Biofuels have received more attention due to their renewable character and the inherent ability to reduce greenhouse gas emissions and geo­political concerns. Significant quantities of lignocellulosic biomass such as sweet sorghum bagasse, corn fiber, corn stover, wheat straw, rice straw, and soybean residues are routinely destroyed as waste primarily through burning, which not only wastes a potential source of biofuel feedstock, but also leads to environmental and health concerns (Claassen et al. 1999). In addition, biomass such as woody biomass can be sustainably produced in many regions of the world, including the United States. At present, lignocellulosic biomass has a worldwide annual production of 10 gigatons (Claassen et al. 1999; Harmsen et al. 2010). Earth’s terrestrial carbon potentially used in photosynthesis amounts to approximately 3,170 gigatons with 2,500 gigatons located in the soils, 560 gigatons in plant matter and 110 gigatons in microbial matter such as marine microalgae species (Jansson et al. 2010). According to Osburn (1993), if 6% of U. S. contiguous land is converted for the cultivation of lignocellulosic biomass and microalgae, all demands of gas and oil may be supplied with no net addition of carbon dioxide to the environment. Woody biomass presents several good possibilities for biofuel production due to its high proportion of convertible polysaccharides.
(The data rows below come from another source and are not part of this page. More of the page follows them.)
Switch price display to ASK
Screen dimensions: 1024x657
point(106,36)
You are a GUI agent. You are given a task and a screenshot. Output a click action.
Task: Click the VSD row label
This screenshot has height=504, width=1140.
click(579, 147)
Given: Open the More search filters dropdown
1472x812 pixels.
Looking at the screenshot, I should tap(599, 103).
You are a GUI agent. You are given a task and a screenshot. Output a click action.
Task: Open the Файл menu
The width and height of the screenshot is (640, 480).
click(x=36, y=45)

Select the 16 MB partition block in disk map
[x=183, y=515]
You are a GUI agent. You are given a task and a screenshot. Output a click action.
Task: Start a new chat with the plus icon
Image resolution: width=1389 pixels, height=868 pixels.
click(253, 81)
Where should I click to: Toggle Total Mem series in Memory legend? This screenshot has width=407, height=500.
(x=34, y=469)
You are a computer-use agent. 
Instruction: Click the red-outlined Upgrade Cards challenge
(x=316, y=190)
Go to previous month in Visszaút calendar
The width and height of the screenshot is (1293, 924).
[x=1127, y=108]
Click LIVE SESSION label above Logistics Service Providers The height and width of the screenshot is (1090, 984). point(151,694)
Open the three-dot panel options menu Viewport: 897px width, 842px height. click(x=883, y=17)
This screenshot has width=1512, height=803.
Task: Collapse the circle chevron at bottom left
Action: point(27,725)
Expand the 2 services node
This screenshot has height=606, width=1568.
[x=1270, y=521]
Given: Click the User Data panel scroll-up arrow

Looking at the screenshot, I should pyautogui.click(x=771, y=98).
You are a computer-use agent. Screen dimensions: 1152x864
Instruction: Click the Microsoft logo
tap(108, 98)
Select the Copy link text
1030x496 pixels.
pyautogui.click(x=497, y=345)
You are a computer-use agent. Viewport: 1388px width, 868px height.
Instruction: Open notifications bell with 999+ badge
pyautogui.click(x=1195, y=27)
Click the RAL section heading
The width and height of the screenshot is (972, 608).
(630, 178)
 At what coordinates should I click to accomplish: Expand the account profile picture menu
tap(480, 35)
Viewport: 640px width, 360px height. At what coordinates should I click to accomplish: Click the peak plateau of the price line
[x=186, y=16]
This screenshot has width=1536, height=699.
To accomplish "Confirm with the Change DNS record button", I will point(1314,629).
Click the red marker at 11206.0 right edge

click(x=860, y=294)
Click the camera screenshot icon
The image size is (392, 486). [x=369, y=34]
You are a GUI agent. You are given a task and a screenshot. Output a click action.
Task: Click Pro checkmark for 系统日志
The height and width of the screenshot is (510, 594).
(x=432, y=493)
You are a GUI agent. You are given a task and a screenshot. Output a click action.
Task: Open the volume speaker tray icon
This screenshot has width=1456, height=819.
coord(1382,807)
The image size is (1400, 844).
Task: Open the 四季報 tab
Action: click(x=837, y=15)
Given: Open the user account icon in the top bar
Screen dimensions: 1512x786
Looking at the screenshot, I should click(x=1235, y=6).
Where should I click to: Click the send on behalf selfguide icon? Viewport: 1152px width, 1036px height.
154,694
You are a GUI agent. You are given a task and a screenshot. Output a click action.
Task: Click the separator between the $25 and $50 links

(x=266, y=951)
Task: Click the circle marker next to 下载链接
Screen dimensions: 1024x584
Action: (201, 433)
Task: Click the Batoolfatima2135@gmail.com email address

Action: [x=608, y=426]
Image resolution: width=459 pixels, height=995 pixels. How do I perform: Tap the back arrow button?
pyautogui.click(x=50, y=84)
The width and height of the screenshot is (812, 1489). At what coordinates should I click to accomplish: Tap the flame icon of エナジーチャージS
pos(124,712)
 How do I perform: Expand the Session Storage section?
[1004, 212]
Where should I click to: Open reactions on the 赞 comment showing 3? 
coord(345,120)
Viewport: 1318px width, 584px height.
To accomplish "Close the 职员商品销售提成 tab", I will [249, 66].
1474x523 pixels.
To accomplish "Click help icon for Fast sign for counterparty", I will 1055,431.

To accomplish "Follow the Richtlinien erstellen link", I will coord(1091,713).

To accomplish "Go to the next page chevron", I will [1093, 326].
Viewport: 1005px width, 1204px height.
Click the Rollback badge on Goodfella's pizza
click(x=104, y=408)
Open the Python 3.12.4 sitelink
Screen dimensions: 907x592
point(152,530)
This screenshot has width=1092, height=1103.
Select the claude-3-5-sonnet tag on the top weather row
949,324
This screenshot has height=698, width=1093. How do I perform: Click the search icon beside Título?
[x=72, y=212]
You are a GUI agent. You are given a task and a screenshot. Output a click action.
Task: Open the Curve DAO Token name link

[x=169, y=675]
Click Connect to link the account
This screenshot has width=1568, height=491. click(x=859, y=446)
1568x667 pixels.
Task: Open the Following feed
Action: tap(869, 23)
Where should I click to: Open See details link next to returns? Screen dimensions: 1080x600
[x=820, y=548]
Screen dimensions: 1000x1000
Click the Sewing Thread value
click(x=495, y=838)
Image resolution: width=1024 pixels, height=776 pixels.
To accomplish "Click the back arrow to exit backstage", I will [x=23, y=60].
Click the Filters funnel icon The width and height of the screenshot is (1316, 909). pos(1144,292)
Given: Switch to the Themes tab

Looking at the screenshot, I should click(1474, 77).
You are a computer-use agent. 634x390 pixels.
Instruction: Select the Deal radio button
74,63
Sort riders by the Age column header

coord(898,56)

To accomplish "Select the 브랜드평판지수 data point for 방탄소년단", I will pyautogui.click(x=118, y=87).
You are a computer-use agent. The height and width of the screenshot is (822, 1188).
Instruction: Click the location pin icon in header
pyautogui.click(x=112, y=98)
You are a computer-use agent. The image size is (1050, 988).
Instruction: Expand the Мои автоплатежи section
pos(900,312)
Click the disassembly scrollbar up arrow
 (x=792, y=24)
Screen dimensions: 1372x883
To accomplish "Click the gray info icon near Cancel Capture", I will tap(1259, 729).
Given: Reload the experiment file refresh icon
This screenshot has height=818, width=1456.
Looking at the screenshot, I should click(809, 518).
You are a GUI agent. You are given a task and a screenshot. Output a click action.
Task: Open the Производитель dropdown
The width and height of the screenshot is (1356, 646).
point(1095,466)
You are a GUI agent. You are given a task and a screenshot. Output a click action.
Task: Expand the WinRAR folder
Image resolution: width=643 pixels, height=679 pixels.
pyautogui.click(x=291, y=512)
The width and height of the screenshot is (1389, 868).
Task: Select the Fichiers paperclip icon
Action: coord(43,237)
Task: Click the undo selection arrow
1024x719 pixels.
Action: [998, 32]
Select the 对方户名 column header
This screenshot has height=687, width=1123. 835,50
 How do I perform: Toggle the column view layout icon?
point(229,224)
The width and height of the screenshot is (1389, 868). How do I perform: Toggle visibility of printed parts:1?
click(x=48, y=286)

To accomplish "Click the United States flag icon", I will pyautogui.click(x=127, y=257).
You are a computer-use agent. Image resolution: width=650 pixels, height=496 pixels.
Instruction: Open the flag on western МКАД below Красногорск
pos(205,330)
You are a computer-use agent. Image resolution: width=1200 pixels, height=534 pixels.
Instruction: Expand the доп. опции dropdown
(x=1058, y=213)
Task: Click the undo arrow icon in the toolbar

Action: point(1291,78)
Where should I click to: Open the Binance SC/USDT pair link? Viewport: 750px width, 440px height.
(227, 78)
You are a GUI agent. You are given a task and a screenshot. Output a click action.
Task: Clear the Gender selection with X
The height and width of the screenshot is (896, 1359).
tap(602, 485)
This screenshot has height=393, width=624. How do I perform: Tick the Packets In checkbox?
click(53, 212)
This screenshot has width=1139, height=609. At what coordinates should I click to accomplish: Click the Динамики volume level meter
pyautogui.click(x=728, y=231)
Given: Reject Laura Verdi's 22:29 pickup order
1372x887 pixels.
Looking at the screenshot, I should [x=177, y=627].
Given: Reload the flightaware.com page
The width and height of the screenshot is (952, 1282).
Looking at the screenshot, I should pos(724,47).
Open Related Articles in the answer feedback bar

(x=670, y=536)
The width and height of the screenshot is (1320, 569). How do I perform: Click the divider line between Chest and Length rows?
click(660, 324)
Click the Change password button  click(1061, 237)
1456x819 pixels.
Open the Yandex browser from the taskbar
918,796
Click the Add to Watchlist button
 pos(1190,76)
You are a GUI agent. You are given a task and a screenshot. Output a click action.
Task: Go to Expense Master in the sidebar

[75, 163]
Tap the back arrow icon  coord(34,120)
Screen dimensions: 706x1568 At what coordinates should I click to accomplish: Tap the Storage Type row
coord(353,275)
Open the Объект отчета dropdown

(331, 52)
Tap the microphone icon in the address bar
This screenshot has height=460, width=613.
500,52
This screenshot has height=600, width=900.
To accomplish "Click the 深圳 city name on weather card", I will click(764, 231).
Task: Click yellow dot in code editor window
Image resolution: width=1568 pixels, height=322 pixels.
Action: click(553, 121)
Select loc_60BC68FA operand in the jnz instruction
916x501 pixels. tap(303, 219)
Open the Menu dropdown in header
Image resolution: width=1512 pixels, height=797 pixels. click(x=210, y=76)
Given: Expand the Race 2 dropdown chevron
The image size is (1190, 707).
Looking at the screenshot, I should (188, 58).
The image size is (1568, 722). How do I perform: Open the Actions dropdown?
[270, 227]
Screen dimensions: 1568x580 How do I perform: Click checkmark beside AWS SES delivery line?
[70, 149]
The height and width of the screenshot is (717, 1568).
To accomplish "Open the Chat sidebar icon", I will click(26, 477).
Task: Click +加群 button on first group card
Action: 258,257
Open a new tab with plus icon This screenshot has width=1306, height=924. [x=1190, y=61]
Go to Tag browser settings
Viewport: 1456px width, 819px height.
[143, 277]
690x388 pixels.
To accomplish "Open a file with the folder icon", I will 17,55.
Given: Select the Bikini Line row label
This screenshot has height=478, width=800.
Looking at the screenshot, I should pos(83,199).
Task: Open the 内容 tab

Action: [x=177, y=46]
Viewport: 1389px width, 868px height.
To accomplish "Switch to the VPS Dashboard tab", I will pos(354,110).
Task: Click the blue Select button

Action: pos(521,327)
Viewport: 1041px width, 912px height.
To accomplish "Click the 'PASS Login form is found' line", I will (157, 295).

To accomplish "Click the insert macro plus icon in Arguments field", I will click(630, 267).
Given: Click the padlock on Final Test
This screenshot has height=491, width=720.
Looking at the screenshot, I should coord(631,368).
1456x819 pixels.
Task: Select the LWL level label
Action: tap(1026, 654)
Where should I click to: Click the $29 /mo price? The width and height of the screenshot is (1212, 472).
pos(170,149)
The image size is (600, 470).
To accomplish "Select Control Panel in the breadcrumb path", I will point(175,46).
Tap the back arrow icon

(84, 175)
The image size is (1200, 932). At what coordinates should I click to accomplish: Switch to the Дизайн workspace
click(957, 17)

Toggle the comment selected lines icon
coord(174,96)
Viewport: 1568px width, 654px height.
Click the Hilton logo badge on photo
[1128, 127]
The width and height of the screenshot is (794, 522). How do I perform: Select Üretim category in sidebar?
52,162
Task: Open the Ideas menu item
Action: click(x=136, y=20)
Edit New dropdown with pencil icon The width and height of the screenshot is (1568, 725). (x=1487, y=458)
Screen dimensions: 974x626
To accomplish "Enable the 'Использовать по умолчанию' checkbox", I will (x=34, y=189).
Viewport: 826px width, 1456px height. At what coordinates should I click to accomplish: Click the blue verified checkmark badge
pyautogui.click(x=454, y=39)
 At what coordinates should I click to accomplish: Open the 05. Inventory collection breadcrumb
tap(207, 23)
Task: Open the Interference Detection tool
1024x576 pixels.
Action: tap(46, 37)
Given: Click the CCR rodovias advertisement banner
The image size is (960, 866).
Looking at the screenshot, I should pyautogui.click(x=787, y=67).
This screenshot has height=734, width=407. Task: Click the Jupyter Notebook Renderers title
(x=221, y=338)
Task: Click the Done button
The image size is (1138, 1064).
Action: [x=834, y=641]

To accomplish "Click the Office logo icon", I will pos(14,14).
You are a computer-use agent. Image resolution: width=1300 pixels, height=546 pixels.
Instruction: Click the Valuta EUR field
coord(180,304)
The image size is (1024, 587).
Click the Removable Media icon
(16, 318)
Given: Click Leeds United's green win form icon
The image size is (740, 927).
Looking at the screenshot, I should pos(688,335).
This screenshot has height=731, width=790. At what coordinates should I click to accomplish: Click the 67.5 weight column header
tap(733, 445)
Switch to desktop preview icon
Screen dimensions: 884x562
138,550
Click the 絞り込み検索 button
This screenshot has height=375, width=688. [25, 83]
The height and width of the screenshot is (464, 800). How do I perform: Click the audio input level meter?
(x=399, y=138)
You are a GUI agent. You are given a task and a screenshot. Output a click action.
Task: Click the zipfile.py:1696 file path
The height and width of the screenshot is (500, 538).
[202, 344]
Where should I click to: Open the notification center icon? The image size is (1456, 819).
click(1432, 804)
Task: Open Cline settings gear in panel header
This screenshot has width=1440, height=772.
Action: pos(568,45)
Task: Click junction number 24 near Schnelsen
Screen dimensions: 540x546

A gradual shift from biomass sources for biofuel production from crops that are used in food production such as corn requiring excessive inputs to lignocellulosic biomass is currently taking place. By utilizing current technologies, the production costs of ethanol from lignocellulosic biomass are still relatively high due primarily to the cost of cellulose separation, high use of chemicals and energy, hydrolysis and considerable waste production (Sun and Cheng 2002; Harmsen et al. 2010). However, the cost compared to a decade ago has dropped by more than 50% with promising technologies now in the mix.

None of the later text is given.